WORK TO BE COMPLETED - Take the line that contains "1459x388 pixels. Task: Open" and every line below it to the end of the entries, and give them again exactly, leaving out any pictures.

Excerpts from a dataset
"""

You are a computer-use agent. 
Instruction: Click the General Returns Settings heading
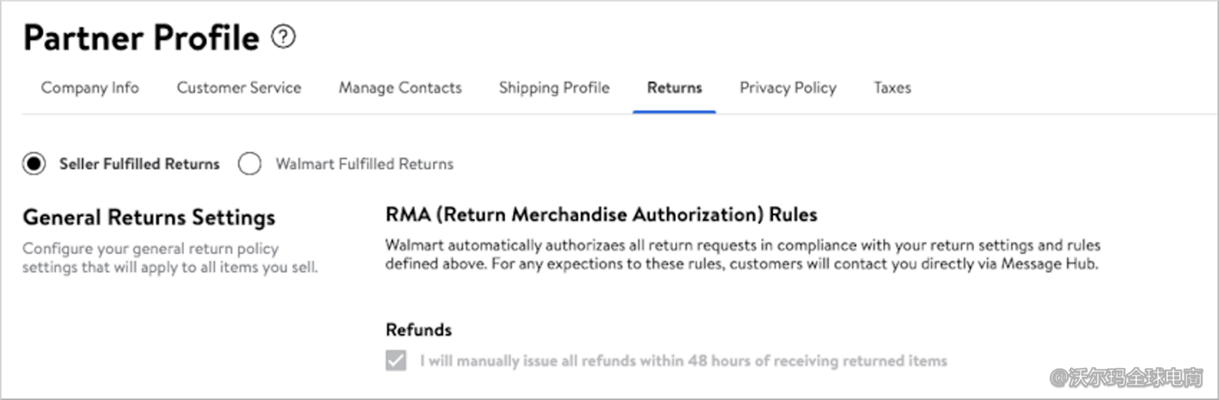[x=149, y=217]
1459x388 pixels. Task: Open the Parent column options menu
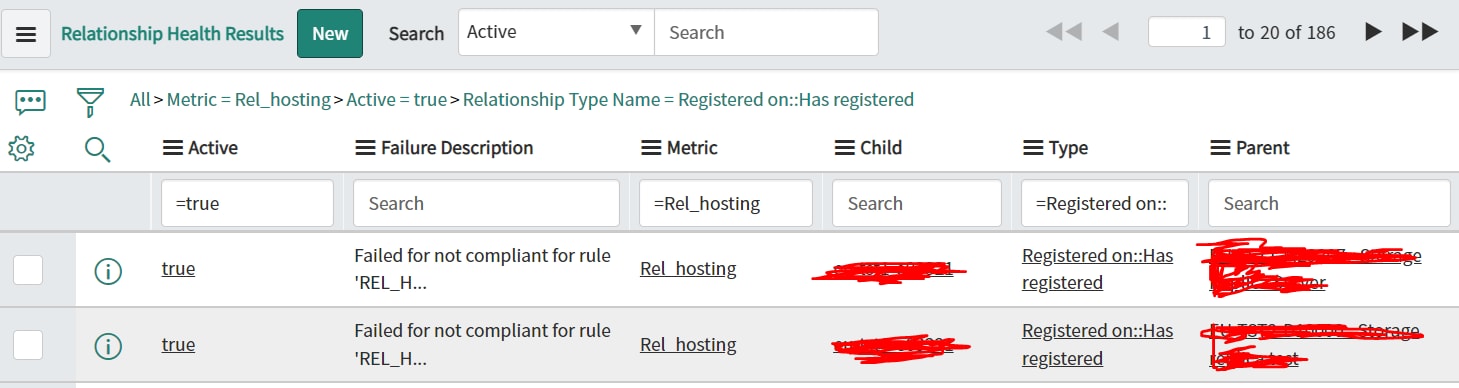pos(1220,148)
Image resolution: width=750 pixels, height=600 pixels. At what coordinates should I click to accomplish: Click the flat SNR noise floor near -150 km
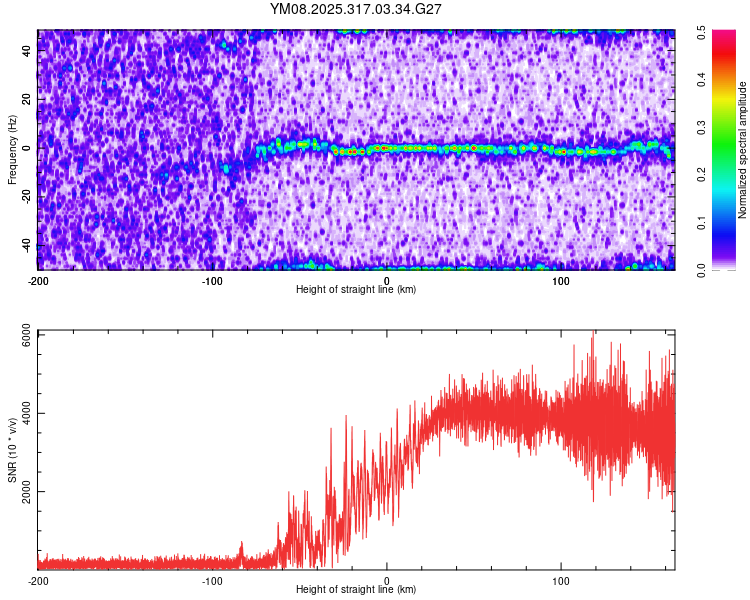[125, 562]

"""

WRITTEN RESPONSE -
1459x388 pixels. Task: Open the Parent column options menu
pos(1220,148)
Image resolution: width=750 pixels, height=600 pixels. At what coordinates should I click to accomplish: Click the flat SNR noise floor near -150 km
[125, 562]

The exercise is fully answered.